J’avoue qu’il m’est aussi arrivé de douter, mais l’optimisme reprenait rapidement le dessus, car depuis 1956 bien des choses avaient changé. Il y avait d’excellentes raisons d’espérer un succès spectaculaire des Hutu. La création des partis politiques avait donné des cadres au peuple, une armature qui lui donnerait le courage d’affronter l’adversaire. La suppression des sous-chefferies et leur remplacement par des communes changeraient complètement le paysage politique. On avait l’impression que, de ce fait, tout un plan de l’édifice traditionnel s’écroulerait.
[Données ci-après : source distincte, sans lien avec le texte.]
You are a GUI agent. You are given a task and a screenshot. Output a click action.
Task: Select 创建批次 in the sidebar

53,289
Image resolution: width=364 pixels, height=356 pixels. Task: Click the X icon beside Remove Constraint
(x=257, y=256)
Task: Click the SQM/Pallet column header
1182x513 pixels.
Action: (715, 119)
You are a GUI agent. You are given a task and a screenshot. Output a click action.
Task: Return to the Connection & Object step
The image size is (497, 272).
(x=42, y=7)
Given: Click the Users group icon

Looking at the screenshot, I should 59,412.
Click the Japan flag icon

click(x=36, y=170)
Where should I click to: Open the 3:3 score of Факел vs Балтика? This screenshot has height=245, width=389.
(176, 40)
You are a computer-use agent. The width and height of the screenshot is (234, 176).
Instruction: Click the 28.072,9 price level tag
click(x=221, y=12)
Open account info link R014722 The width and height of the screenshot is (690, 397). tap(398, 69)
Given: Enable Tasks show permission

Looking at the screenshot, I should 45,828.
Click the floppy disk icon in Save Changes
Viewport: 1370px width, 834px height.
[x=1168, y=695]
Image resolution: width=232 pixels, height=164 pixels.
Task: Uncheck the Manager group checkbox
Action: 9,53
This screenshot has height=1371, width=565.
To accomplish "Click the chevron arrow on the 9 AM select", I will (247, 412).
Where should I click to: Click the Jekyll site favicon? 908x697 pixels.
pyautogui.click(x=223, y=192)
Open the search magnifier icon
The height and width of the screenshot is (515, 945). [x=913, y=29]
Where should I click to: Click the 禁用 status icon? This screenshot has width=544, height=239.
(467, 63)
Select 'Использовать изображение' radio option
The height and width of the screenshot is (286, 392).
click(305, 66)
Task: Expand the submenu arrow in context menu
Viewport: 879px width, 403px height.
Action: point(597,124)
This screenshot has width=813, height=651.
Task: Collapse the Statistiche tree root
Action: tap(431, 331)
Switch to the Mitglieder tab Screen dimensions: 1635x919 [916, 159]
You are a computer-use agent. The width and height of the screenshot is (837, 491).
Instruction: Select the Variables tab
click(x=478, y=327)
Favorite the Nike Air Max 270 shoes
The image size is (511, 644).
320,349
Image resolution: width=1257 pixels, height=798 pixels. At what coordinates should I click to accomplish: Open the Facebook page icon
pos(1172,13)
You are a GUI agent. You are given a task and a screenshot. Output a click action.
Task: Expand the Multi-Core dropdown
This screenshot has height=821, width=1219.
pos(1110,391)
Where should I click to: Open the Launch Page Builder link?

L’information aussi était bien orchestrée par la Résidence et, s’il est vrai que les Tutsi s’y entendaient à merveille pour faire circuler les rumeurs et les faux bruits, mes publications distribuées par avion avaient au moins autant de force de persuasion. Et puis, il y avait encore et peut-être surtout l’action discrète mais efficace des propagandistes de Grégoire Kayibanda qui s’adressaient directement au peuple, sur toutes les collines.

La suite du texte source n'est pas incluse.